I'm already embarrassed and ashamed enough about it, I don't need your judgement.

unfeelingwife · 12/02/2022 15:37

@Autumnalblooms

Just reminded me too thinking of misogyny, i have a story to tell.Because my job involves driving to houses i have honed parallel parking i can literally park anywhere i have men watch me smirking and that soon drops when i just whizz my car in .I live on a small village street so sometimes parking can be tight .This one day i got home from work and there was a space just about enough for my car behind DH van .As my BFF says most people would not attempt it then there is me. Whilst i reserved in a man was waiting to go past in a 4x4 with a woman in the passenger seat not old say early 40's.I nipped my car neatly in no messing in one go as goes past he pulls along side as i get put of the car and he says that is honestly the best ever parking i have ever seen that space was tight and especially you being a woman too .My answer yes i am excellent at parelell parking better than most men actually including my husband and strode of .
Haha no doubt everyone will say you're goady and pleased with yourself for telling that story.... how dare you acknowledge one of your strengths..

For what it's worth, I'm not that good at parallel parking.
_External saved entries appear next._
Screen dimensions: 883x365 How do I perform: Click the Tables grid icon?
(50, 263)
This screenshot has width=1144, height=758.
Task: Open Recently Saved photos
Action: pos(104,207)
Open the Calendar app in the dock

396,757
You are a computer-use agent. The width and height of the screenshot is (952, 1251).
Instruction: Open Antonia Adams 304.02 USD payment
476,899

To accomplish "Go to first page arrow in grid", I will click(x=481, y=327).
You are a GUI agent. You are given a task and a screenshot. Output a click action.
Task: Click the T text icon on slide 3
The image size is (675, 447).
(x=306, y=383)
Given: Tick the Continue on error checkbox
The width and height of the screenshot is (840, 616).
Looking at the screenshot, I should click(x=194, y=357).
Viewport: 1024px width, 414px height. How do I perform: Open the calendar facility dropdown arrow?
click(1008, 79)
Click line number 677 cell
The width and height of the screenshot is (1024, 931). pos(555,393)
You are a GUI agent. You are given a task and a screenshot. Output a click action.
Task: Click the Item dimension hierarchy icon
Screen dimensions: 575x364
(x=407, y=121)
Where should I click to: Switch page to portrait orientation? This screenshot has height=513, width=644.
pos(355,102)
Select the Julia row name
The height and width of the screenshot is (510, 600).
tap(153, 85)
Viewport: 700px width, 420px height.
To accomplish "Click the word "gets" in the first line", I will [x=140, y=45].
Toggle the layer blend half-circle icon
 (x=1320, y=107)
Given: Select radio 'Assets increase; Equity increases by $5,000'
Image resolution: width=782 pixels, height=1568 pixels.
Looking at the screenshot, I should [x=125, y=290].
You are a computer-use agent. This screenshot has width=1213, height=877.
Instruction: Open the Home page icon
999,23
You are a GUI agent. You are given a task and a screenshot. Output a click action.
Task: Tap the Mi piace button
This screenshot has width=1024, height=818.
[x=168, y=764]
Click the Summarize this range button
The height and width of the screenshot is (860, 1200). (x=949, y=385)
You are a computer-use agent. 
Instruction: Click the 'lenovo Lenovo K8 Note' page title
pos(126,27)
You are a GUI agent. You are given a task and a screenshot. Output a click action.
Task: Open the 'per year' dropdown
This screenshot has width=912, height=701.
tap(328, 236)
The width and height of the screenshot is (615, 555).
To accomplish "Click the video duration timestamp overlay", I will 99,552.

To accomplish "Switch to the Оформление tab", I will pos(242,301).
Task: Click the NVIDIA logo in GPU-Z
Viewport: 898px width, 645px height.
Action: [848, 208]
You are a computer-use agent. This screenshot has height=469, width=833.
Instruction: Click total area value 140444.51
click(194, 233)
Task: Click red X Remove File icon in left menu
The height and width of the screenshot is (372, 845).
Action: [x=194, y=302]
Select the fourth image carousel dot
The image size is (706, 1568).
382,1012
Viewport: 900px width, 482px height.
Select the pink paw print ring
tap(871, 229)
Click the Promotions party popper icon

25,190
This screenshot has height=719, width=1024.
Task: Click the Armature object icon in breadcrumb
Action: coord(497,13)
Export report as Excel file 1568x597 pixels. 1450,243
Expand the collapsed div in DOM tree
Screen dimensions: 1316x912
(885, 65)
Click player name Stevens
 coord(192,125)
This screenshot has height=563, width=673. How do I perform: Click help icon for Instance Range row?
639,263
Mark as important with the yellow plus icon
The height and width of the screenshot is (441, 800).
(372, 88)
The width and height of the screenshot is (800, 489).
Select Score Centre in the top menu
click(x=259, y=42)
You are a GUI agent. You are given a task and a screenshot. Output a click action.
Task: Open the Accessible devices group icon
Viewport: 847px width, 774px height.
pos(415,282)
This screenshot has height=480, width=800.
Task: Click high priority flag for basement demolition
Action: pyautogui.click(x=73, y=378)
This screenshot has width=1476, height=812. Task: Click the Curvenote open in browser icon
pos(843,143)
Sometimes it works out, sometimes it doesn't. But there's one thing I'll make damn sure of, that I won't let other people huffing and puffing at waiting for me to do it, put me off. They can fucking wait a second.

OP posts:
unfeelingwife · 12/02/2022 15:38

@LolaLuffnagal

The only thing "super pathetic" is your shitty attitude. Bully for you that you are a fantastic driver and don't give a fuck about anyone else, not everyone is as confident.

My fear of driving has nothing to do with men, its to do with trauma outside my control.

I'm already embarrassed and ashamed enough about it, I don't need your judgement.

Sorry about your trauma. I have plenty of trauma too that I regularly get judged about.